• **RECORDS**
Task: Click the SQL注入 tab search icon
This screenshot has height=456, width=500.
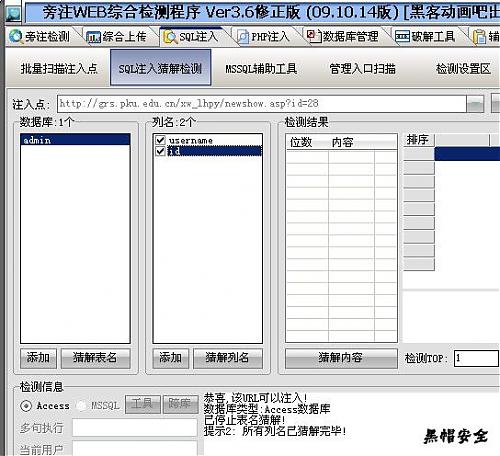Action: [171, 37]
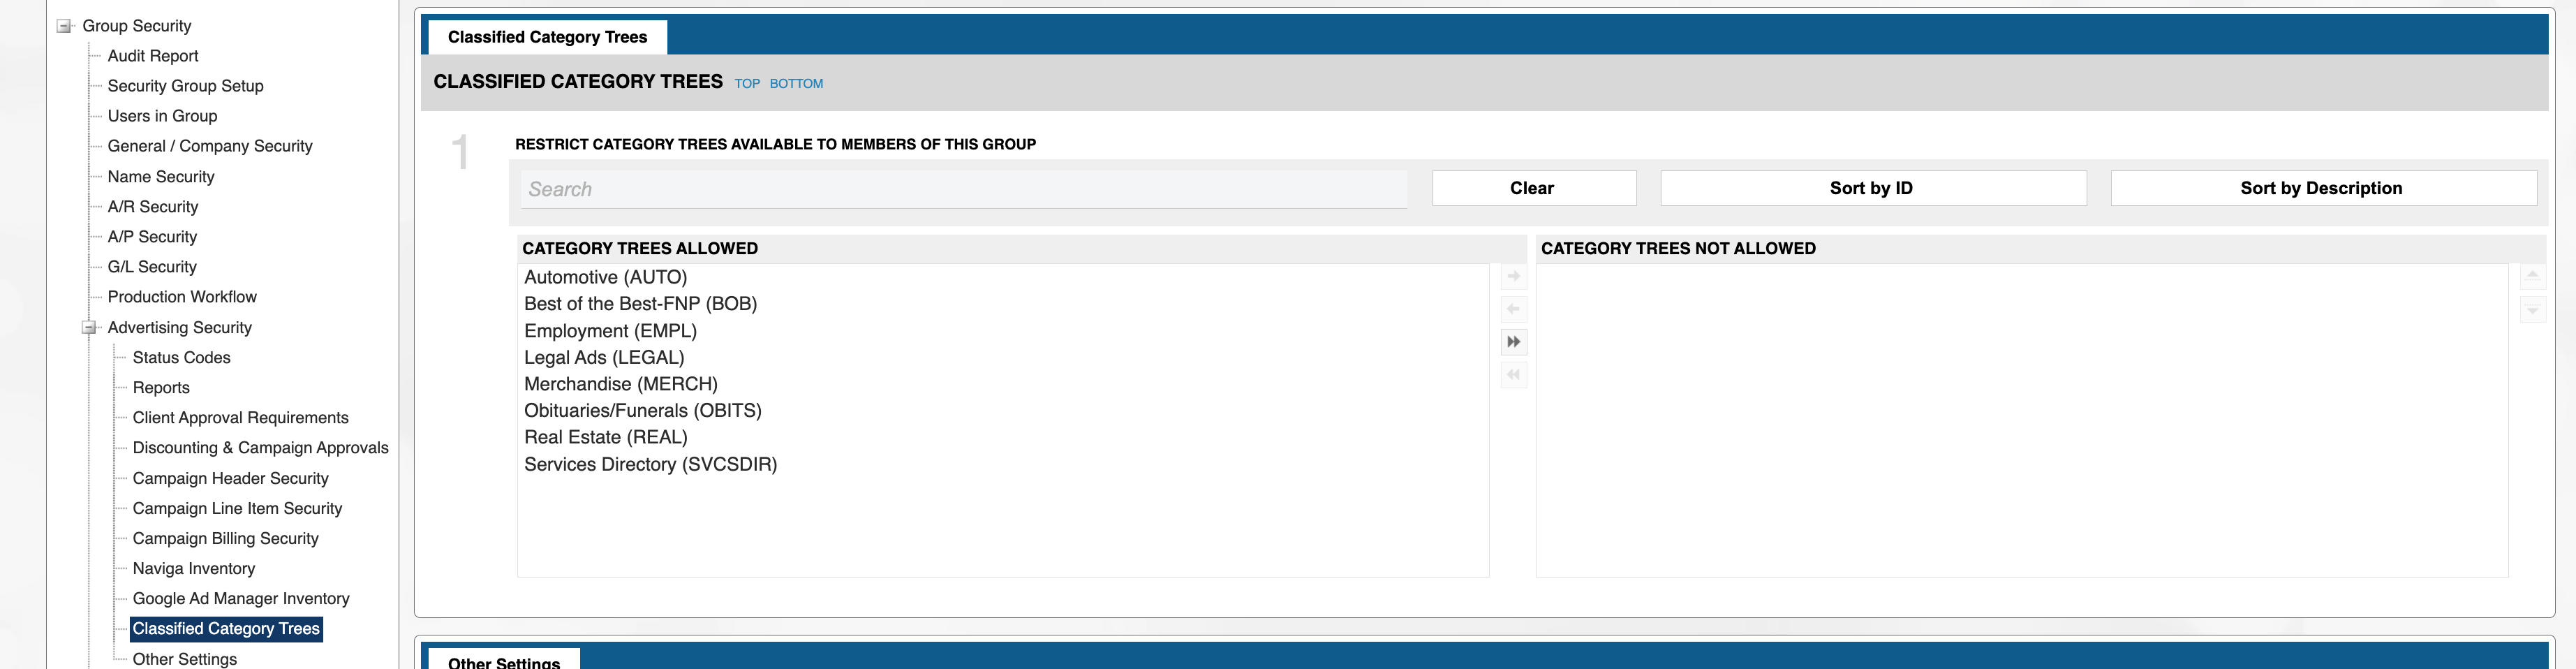Click the single left-arrow move button
The image size is (2576, 669).
point(1513,309)
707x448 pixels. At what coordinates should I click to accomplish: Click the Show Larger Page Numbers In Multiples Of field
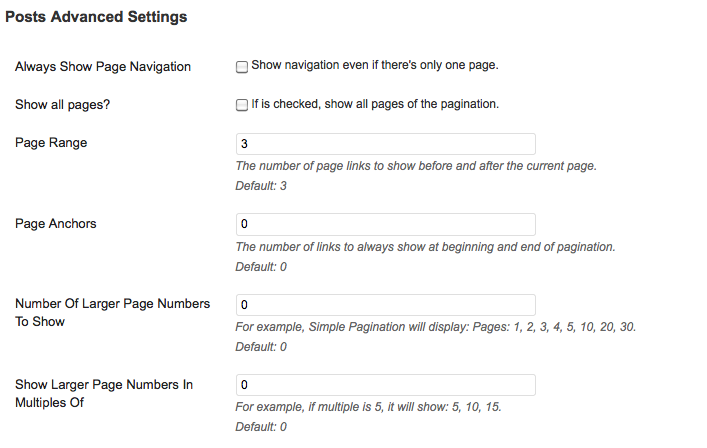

• **THE TASK**
I would like the data above transcribed exactly, with its pictures left out.

• **THE ANSWER**
Task: Click the SQL注入 tab search icon
This screenshot has height=456, width=500.
Action: [171, 37]
Click the single left-arrow move button
The image size is (2576, 669).
point(1513,309)
707x448 pixels. At what coordinates should I click to accomplish: Click the Show Larger Page Numbers In Multiples Of field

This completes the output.